Good luck! Go Cowboy!


----------



## Fokke Krottje (Apr 12, 2011)

kevin holford said:


> Good luck! Go Cowboy!


 
Hi Kevin,

Thank you for the response.
I can see on the movie , that in your bouvier is an part from my line.
succes with your goals,
greetz,

Fokke Krottje


----------



## Fokke Krottje (Apr 12, 2011)

Fokke Krottje said:


> *hi all,*
> 
> *special for persons with intrest in knpv training.*
> *these day was an training within spectators . *
> ...


 
for some people look at 
www.youtube.nl

youtube : notice : politiehondentraining Rios Genemuiden . click after this at zoeken.


----------



## Gerry Grimwood (Apr 2, 2007)

Didn't work for me, just took me to my nintendo..

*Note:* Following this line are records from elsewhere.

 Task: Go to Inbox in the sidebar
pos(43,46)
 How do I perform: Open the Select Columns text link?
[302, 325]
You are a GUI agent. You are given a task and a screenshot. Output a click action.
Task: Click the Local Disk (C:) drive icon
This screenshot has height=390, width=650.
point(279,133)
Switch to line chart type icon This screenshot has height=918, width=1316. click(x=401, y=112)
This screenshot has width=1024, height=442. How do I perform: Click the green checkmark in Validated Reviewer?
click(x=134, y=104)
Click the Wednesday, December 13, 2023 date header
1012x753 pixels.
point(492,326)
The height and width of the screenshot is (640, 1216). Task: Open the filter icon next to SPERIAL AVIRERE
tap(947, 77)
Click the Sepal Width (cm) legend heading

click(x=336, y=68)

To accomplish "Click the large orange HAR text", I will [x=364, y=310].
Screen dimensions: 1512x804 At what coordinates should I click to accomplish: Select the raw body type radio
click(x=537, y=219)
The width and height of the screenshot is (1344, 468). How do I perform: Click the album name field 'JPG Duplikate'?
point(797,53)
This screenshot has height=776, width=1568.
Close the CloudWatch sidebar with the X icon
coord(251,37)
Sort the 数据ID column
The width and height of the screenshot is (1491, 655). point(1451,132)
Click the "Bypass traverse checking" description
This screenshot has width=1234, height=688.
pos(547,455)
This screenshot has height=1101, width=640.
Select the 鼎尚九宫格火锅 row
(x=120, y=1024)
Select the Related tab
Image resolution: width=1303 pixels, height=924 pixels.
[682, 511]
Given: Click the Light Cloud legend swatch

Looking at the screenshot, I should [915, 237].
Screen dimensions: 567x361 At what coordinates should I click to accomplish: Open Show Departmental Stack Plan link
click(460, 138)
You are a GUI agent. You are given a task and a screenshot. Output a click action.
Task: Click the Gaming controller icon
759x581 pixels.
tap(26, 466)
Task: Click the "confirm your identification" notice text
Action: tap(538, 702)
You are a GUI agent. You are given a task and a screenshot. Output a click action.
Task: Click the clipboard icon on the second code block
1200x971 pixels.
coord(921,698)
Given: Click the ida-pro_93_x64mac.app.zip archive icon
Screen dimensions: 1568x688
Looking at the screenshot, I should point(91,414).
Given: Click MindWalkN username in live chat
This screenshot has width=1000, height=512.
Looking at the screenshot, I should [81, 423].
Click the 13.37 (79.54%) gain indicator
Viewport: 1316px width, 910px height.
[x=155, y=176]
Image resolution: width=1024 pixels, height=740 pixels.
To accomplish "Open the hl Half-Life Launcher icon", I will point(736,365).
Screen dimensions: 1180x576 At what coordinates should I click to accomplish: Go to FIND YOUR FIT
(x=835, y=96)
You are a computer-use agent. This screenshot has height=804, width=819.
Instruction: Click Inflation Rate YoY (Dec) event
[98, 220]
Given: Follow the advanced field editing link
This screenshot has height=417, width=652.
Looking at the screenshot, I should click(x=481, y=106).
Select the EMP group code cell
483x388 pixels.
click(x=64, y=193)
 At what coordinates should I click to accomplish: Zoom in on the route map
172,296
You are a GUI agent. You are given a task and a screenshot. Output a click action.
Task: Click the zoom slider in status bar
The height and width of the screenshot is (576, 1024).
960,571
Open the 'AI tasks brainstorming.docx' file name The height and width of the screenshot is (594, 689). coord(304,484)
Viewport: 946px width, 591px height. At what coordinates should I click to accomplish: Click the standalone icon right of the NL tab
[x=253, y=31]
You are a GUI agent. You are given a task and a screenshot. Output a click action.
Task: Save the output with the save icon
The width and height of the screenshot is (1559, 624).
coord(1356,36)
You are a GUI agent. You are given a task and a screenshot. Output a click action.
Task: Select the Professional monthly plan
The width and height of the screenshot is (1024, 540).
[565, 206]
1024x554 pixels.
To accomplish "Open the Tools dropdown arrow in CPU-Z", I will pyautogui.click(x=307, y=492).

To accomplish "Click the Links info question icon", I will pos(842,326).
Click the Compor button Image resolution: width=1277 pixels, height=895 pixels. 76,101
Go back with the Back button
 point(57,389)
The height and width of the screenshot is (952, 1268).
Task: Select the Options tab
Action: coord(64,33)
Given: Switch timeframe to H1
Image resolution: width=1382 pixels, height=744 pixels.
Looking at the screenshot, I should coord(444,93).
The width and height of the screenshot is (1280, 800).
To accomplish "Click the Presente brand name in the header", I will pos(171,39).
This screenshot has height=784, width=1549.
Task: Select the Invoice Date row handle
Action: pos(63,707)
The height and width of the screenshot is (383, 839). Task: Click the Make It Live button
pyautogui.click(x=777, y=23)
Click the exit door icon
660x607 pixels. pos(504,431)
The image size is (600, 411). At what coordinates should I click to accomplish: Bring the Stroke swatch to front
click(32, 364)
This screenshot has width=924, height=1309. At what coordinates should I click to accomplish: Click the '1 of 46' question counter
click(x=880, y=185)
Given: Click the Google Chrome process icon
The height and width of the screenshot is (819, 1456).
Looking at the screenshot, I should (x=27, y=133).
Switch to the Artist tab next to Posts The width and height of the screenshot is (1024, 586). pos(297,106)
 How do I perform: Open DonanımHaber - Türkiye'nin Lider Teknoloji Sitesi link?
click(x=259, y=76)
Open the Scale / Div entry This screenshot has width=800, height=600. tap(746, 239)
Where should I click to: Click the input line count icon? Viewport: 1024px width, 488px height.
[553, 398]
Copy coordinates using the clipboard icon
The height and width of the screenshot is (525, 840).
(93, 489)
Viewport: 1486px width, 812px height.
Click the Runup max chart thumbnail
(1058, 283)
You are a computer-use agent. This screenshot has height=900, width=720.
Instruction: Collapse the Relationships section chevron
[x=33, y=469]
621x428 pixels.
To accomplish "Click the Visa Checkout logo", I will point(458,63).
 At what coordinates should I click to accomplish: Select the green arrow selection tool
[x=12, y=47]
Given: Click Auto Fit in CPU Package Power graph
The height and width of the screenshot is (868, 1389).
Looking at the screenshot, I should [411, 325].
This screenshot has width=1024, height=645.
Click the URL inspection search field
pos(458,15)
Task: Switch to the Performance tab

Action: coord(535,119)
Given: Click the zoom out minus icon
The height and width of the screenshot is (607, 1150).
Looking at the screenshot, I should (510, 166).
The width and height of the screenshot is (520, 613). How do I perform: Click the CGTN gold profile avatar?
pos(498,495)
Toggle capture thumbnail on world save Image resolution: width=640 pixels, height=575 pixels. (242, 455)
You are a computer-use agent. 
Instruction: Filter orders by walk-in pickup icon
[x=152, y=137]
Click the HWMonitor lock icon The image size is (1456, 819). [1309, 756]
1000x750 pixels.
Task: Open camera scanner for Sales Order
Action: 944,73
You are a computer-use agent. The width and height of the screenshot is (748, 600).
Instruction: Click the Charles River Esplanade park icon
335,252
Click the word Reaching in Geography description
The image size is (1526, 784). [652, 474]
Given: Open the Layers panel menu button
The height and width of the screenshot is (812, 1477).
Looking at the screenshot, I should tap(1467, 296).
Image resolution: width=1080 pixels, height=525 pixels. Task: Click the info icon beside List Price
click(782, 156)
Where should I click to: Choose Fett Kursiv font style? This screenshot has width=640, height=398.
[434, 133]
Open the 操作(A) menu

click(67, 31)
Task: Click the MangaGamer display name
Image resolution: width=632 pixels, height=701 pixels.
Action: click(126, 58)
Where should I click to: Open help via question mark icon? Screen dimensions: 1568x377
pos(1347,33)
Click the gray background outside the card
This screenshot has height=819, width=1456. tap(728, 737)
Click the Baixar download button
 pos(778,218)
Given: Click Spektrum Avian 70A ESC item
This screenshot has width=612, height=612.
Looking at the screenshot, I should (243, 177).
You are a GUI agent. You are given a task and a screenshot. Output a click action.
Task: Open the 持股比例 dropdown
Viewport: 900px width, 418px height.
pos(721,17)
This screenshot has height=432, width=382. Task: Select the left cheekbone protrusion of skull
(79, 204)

http://www.youtube.com/watch?v=mioJs4NniyM


----------



## Fokke Krottje (Apr 12, 2011)

Gerry Grimwood said:


> Didn't work for me, just took me to my nintendo..
> 
> http://www.youtube.com/watch?v=mioJs4NniyM


 

Hi Gerry and all others,

For the KNPV trainingday 12 march .

click www.youtube.nl

Write in you tube : RIOS hondentraining Genemuiden
than click at zoeken.

I hope you get it now this time.
my best,
Fokke Krottje,
www.fokrohof.nl


----------